## [Exercise]
First find the line with "This screenshot has width=1389, height=868." in the entries below, then set down exactly every line through the line with "This screenshot has width=1000, height=582.", that line included.

## [Data in this exercise]

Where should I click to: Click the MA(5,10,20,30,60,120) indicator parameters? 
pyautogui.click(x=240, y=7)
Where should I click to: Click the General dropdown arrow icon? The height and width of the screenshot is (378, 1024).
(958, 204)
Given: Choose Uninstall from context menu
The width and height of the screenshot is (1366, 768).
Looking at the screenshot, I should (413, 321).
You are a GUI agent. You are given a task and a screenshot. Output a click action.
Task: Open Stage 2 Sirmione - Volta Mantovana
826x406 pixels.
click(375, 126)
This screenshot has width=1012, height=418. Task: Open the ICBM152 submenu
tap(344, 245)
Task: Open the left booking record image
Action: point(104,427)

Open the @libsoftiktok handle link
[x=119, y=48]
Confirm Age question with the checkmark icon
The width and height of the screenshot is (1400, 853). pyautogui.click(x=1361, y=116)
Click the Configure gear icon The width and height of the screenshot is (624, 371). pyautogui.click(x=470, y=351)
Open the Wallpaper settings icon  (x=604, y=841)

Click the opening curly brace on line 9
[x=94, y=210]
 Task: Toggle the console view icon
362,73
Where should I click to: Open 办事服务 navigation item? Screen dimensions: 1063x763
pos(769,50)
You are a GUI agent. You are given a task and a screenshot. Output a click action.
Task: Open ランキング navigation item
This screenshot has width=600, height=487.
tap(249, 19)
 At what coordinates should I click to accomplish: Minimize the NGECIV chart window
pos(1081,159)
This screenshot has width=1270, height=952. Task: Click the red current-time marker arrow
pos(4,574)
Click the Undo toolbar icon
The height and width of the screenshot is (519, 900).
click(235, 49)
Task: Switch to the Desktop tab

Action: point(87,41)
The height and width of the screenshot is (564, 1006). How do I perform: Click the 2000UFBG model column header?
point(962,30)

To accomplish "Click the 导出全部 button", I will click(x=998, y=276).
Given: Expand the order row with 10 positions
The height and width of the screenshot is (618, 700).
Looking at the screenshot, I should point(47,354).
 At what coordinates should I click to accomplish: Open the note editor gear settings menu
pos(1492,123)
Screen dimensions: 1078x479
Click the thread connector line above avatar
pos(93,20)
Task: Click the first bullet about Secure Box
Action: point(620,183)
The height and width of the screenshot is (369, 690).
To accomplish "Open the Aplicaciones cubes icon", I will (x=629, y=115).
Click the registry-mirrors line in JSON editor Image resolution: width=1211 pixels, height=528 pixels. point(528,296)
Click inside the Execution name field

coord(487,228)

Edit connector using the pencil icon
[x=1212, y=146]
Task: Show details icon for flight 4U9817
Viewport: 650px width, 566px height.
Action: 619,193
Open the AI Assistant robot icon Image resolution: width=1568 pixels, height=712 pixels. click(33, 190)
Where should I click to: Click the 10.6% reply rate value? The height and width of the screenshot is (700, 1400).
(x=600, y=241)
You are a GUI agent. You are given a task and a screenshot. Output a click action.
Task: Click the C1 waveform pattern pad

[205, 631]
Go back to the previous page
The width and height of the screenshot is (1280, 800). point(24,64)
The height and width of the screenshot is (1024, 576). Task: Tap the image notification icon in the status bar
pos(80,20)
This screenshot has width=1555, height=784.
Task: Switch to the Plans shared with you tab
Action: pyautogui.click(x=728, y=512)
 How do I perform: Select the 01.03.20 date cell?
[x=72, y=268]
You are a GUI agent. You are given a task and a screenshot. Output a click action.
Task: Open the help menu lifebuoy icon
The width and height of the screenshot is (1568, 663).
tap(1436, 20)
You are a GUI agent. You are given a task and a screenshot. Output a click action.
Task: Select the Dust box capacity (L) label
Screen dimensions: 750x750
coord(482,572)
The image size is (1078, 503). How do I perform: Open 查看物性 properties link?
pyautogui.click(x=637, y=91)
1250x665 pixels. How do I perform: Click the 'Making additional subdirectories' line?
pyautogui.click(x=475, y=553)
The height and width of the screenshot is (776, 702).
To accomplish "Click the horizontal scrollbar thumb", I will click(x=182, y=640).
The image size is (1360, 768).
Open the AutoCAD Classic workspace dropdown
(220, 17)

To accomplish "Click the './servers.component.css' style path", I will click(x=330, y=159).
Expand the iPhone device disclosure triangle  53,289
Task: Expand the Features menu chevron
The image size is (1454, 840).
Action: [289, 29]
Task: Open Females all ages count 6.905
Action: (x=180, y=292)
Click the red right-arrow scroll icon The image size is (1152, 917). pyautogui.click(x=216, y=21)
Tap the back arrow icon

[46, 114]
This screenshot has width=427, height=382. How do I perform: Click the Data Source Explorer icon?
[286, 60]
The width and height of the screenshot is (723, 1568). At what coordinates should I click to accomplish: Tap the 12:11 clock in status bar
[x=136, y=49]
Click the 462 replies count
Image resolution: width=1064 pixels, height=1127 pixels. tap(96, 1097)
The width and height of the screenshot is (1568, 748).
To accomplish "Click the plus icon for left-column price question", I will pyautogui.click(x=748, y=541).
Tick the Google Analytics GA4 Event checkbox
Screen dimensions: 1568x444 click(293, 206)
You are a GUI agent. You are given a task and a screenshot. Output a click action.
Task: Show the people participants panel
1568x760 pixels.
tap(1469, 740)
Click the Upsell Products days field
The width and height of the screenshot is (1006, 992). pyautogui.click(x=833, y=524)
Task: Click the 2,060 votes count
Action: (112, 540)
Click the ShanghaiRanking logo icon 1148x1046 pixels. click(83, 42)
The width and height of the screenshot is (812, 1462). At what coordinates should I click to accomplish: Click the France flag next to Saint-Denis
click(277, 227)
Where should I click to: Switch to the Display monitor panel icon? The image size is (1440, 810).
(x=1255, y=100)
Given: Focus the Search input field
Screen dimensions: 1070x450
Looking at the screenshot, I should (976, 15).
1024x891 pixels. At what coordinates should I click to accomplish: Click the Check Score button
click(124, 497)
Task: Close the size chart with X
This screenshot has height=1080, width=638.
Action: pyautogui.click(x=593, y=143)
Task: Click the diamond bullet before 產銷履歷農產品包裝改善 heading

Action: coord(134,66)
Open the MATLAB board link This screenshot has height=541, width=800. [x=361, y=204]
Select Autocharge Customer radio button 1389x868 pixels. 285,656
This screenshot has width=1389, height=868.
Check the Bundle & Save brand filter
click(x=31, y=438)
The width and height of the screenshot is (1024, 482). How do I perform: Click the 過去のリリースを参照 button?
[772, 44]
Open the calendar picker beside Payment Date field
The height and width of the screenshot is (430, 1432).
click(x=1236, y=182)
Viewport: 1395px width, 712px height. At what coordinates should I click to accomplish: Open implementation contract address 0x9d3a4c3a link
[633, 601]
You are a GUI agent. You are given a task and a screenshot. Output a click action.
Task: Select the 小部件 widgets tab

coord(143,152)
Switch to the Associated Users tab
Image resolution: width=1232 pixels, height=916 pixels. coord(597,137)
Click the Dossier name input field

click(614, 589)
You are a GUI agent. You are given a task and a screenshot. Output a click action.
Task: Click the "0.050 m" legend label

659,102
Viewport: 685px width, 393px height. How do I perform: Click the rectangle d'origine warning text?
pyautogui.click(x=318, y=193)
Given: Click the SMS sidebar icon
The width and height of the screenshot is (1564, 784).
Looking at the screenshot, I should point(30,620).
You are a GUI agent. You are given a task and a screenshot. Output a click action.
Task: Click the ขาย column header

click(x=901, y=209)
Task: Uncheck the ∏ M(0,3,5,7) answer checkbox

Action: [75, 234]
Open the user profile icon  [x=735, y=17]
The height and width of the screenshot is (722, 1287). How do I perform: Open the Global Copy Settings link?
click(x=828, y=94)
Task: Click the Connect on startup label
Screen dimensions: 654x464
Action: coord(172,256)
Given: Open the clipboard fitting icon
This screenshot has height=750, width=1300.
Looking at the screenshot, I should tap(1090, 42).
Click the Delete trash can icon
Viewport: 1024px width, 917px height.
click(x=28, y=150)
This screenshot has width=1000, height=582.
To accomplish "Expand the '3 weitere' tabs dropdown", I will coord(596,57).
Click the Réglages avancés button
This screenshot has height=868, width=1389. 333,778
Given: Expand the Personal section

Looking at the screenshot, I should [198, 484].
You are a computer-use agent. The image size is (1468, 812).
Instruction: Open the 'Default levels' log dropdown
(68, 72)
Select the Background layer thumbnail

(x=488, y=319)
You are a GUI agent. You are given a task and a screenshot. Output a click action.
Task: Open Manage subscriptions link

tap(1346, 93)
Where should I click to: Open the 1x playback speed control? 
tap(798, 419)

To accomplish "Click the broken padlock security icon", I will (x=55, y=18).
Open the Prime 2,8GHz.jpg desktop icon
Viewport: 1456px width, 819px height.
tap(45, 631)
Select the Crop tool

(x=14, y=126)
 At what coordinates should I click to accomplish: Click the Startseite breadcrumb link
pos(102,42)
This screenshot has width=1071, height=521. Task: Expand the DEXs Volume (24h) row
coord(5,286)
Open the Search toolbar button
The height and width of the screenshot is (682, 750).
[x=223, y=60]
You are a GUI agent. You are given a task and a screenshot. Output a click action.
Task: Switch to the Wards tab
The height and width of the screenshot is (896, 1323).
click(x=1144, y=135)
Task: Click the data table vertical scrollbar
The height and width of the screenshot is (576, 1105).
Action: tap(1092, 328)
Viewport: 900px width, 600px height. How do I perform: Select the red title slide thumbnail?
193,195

## [Exercise response]
This screenshot has width=1389, height=868.
Check the Bundle & Save brand filter
click(x=31, y=438)
The width and height of the screenshot is (1024, 482). How do I perform: Click the 過去のリリースを参照 button?
[772, 44]
Open the calendar picker beside Payment Date field
The height and width of the screenshot is (430, 1432).
click(x=1236, y=182)
Viewport: 1395px width, 712px height. At what coordinates should I click to accomplish: Open implementation contract address 0x9d3a4c3a link
[633, 601]
You are a GUI agent. You are given a task and a screenshot. Output a click action.
Task: Select the 小部件 widgets tab

coord(143,152)
Switch to the Associated Users tab
Image resolution: width=1232 pixels, height=916 pixels. coord(597,137)
Click the Dossier name input field

click(614, 589)
You are a GUI agent. You are given a task and a screenshot. Output a click action.
Task: Click the "0.050 m" legend label

659,102
Viewport: 685px width, 393px height. How do I perform: Click the rectangle d'origine warning text?
pyautogui.click(x=318, y=193)
Given: Click the SMS sidebar icon
The width and height of the screenshot is (1564, 784).
Looking at the screenshot, I should point(30,620).
You are a GUI agent. You are given a task and a screenshot. Output a click action.
Task: Click the ขาย column header

click(x=901, y=209)
Task: Uncheck the ∏ M(0,3,5,7) answer checkbox

Action: [75, 234]
Open the user profile icon  [x=735, y=17]
The height and width of the screenshot is (722, 1287). How do I perform: Open the Global Copy Settings link?
click(x=828, y=94)
Task: Click the Connect on startup label
Screen dimensions: 654x464
Action: coord(172,256)
Given: Open the clipboard fitting icon
This screenshot has height=750, width=1300.
Looking at the screenshot, I should tap(1090, 42).
Click the Delete trash can icon
Viewport: 1024px width, 917px height.
click(x=28, y=150)
This screenshot has width=1000, height=582.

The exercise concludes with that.